Enter Iran. It has one of the highest concentrations of UN-recognized refugees (i.e. potential clients for the Refugee Industry) in the world. The U.S. has no diplomatic relations with Iran, but Austria does. Through immigrant social networks — undoubtedly aided and abetted by federal contractors — it became known that Austria was pretty much rubber-stamping special visa applications from Iran with the understanding that these immigrants would stop only temporarily in Vienna on their way to the U.S. as refugees.
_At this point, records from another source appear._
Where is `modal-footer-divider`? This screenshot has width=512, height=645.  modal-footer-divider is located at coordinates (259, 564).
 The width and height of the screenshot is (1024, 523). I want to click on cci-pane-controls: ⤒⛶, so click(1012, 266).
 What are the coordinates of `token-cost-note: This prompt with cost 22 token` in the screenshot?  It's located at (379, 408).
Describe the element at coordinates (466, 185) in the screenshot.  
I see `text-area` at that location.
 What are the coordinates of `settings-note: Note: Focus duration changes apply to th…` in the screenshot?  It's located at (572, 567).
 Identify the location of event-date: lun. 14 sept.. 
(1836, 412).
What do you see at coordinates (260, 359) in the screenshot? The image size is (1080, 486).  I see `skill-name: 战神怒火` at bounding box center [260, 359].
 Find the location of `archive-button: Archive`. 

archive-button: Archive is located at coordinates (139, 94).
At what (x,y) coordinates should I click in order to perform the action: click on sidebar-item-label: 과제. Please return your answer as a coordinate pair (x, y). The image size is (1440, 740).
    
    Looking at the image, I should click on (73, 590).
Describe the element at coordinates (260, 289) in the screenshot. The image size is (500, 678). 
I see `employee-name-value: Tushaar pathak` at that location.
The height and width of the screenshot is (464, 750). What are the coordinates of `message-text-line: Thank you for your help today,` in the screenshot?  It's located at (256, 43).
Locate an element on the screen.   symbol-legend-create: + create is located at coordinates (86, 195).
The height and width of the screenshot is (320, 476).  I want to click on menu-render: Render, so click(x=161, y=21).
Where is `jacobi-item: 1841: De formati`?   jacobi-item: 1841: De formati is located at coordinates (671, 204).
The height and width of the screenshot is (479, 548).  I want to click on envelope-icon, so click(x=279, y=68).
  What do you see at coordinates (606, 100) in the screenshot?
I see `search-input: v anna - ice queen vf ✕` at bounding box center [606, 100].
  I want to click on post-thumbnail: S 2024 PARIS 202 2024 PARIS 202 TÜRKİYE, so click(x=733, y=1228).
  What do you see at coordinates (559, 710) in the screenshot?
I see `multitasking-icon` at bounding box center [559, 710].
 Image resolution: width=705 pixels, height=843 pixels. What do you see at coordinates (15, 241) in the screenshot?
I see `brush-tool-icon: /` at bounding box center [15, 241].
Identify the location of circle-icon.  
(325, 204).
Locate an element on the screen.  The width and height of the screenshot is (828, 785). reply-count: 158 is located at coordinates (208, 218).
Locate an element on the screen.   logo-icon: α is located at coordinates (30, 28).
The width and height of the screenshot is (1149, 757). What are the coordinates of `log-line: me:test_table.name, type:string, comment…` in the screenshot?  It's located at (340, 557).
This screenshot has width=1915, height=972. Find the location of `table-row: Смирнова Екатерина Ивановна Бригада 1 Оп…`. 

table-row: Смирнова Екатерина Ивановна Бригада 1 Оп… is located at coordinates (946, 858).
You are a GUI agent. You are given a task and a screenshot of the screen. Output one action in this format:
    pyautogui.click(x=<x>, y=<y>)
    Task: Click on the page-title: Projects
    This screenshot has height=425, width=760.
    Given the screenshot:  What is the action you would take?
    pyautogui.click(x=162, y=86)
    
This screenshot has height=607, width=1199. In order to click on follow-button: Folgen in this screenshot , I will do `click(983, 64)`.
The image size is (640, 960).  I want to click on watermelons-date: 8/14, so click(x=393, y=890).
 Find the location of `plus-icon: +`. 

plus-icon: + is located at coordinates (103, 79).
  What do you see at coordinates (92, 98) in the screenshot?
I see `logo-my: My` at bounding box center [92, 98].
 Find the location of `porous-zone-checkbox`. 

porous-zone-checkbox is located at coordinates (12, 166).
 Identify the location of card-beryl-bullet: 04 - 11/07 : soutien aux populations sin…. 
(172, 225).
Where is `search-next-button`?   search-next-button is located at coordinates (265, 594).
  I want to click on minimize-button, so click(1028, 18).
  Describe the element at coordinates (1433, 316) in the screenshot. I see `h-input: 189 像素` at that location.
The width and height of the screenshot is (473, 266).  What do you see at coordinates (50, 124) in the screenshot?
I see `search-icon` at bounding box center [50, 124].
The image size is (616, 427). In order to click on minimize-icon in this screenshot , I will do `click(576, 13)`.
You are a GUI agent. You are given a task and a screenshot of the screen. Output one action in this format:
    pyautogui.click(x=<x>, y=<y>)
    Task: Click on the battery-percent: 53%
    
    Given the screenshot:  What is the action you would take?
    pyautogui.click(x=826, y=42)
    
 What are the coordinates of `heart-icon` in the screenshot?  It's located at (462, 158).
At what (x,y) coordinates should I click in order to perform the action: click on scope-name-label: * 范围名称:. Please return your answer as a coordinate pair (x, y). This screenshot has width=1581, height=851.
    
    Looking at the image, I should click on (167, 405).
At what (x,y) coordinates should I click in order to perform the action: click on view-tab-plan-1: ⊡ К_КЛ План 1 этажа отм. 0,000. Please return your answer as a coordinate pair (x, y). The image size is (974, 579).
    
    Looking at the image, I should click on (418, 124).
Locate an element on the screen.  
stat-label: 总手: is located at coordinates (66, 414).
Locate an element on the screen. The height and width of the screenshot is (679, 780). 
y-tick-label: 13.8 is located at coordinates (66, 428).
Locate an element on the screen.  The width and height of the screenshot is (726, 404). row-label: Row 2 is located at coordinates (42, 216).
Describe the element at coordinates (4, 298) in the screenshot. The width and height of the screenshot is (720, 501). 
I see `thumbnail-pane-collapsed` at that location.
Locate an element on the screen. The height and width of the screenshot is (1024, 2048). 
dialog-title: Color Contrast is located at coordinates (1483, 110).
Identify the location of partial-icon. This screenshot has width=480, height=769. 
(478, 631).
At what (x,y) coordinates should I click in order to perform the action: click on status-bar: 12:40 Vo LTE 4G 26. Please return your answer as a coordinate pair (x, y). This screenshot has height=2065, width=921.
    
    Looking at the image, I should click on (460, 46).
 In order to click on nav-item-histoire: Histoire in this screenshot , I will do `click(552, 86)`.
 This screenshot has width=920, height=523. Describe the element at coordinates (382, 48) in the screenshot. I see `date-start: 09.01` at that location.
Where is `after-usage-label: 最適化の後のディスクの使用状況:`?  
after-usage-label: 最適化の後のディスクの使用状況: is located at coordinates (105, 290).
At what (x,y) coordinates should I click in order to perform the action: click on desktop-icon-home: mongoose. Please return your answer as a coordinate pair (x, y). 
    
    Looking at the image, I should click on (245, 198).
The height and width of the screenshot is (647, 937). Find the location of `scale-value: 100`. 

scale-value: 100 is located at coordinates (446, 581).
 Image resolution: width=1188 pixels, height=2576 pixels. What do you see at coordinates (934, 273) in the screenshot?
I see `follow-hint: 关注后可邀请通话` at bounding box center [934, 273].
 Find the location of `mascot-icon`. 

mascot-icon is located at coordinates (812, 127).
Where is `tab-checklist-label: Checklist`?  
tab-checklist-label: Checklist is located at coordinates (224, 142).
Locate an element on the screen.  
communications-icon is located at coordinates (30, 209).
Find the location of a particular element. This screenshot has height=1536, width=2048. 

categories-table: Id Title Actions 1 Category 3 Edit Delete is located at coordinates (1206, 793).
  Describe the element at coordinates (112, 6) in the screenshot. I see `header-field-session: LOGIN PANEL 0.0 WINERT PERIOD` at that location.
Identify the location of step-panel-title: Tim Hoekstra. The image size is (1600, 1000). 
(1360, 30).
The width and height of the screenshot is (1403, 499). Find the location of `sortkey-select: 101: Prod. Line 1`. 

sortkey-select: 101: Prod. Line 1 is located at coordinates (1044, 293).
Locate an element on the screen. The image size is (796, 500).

But most of these emigrants were not refugees by any common sense definition, let alone that of the U.N. A relatively small number were being rejected by the U.S. They would then refuse to go home or elsewhere, even though many could have gotten visas to other countries. A small number, less than 1,000, had piled up in Austria, becoming a burden to the Austrian state, their relatives in the U.S. and HIAS.

The refugee pipeline had to be kept full and flowing. And a legislative champion was found to make it happen — Senator Specter.

It’s impossible to speculate on eventual numbers coming in on the new provisions of the Specter Amendment. The numbers are small now (less than 1,000 a year). But these programs tend to become self-propagating, as we have seen with the original Lautenberg Amendment.

Although there are relatively few Jews left in Iran, religious minorities do comprise 2 percent of Iran’s 69 million people. That is, about 1.4 million potential "refugees" have just been given the right to come here.

A further thought: Both Cuba and the old Soviet Union purposely dumped undesirables into the U.S. refugee pipeline.

Now Iran’s Mullahs will be able to send our way virtually anyone from Iran who can name a few books in the Bible.

But at least Leonard Glickman will continue to get his reported $182,597 a year.

Thomas Allen is a recovering refugee worker.